Reflection for the Ninth Sunday after Pentecost: The Real Miracle of Feeding the Multitude

The disciples faced a major problem one evening after Jesus had been teaching all day (Mt. 14:13-21).  A large crowd had gathered, something considerably over five thousand people (five thousand, according to Matthew, “besides women and children”).  The crowd would need something to eat, so the disciples suggested sending them away while they still had time to go into the nearby villages to buy food. 

You know the story.  Jesus instructed the disciples to feed the crowd, but the disciples protested that they did not have enough to go around, only five loaves and two fish.  Jesus told the disciples to give him what they had (all of it, by the way).  After the loaves and fish were blessed by Jesus, they were distributed to the crowd.  Twelve baskets of leftovers were taken up at the end of it all.
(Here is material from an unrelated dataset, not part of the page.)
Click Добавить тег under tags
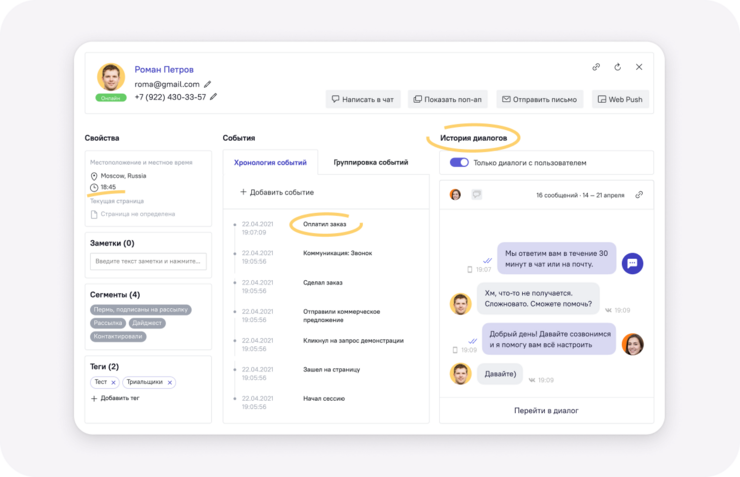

Something happened between Jesus blessing the loaves and fish and the taking up of twelve baskets full of what was not needed.  Something turned the not enough into a fair amount more than enough.  Something turned the scarcity into abundance.  What happened?

The answer, of course, is a miracle, but that begs the question.  What was the miracle?  The loaves and fish were multiplied.  True enough, but that just begs the question again.  How?  How did Jesus and the disciples take what was barely enough to feed themselves and use it to feed over five thousand people? 

One explanation is that more food appeared out of nowhere.  I suspect that’s what most of us assume.  The text, however, does not say that.  What it says is that the five loaves and two fish were distributed and more came back than was distributed in the first place.

I don’t deny that God could have worked it out by having food appear out of nowhere if that’s what God had wanted to do.  There is both a practical difficulty with that approach and a scriptural interpretation difficulty with understanding it that way.  The practical problem is that while such an approach would certainly have been memorable, indeed breathtaking, it would be a one-off solution to the problem without implication for how to solve the same problem the next time too many people showed up for dinner.  And, as a matter of Biblical interpretation, if the miracle was the mysterious appearance out of nowhere of enough food to feed such a crowd, don’t you think Matthew would have recorded it as such?  Don’t you think that is something that would have gotten around?  Also, the context of the even was an occasion on which Jesus was teaching, and Jesus did not teach openly about who he was, which would have been the message I’m sure that would have gotten across if bread had appeared out of nowhere. 

I think Jesus was up to something entirely different than an impressive trick to amaze his friends and neighbors, especially in the context of what he had been doing all day.  I think he was trying to teach the people something about how to live, which was what Jesus normally taught about.  

The miracle in the story, I believe, is not bread appearing ex nihilo.  It is generosity.  Step one is that he got the disciples to turn over everything they had.  They took what they intended to eat that night, all of it, and gave it to Jesus to bless and give to the crowd.  Miracle number two, I suspect, is that that self-sacrificial action of the disciples inspired those in the crowd who had brought something for themselves (the text doesn’t even suggest that no one among the crowd had thought ahead to bring something to eat, just that some probably had not) to share what they had with others.

When you put what everyone had together, there was more than enough where before that, there were some who had and some who did not.  Together there was more than enough for everybody.  That’s really a pretty breathtaking miracle, too.